With Sunak due to deliver his Autumn Budget to the House of Commons on Wednesday (October 27th), he is set to give the health service £3.8 billion to tackle waiting lists and £2.1 billion to invest in new digital technology.
The NHS has come under great strain during the pandemic, with many procedures cancelled leaving patients waiting months on end for treatment.
How many people are on NHS waiting lists?
In England, there are 5.6 million people currently awaiting routine treatment. This is the highest figure since records began in 2007.
In August, the overall median waiting time for NHS treatment rose to 11.5 weeks, with over 1.85 million patients waiting more than 18 weeks to be treated.
Why are NHS waiting lists so long?
After the onset of the pandemic, NHS hospitals across the country were forced to cancel operations and other procedures as emergency admissions spiked due to the virus.
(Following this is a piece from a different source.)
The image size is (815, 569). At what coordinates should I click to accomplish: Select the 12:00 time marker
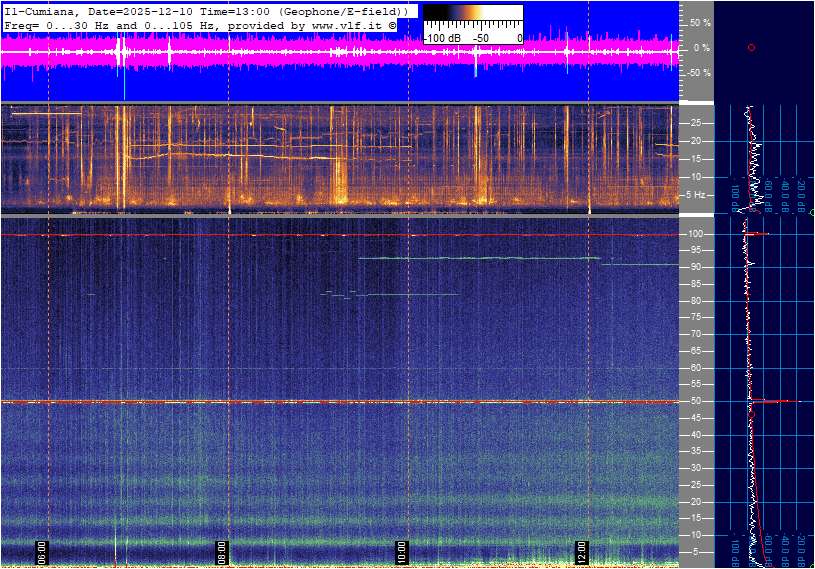pos(581,551)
While Covid hospitalisations have come down substantially since the worst of the pandemic, the health service has been left with a huge backlog of treatments to work through.
This has caused a great deal of anxiety, stress and uncertainty for those patients who’ve had to wait far longer than they usually would for procedures, including life-altering ones.
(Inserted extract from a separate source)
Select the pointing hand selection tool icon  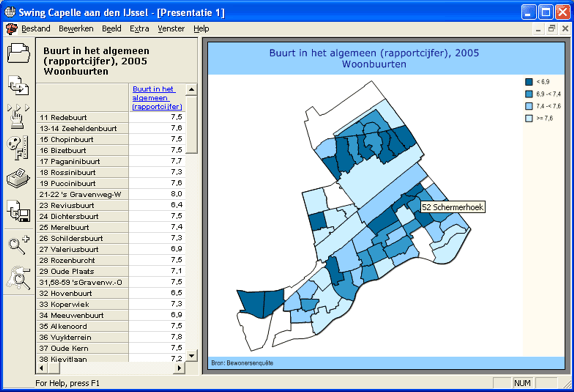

How long will it take to clear the NHS backlog?
It isn’t yet clear exactly how long it’ll take to clear the NHS backlog, as resources are still having to be diverted to deal with the ongoing effects of the pandemic.
Covid case rates have risen again in recent weeks, though hospitalisations remain much lower than they were before the vaccine rollout began.
Vaccines have helped to greatly weaken the link between Covid infections and serious illness leading to hospitalisation, though there are concerns about the pace at which booster jabs are being offered to those most in need of them.
Patients will hope the extra £3.8 billion makes a tangible difference to NHS waiting times, though critics say the funding doesn’t go anywhere near far enough to cut lists.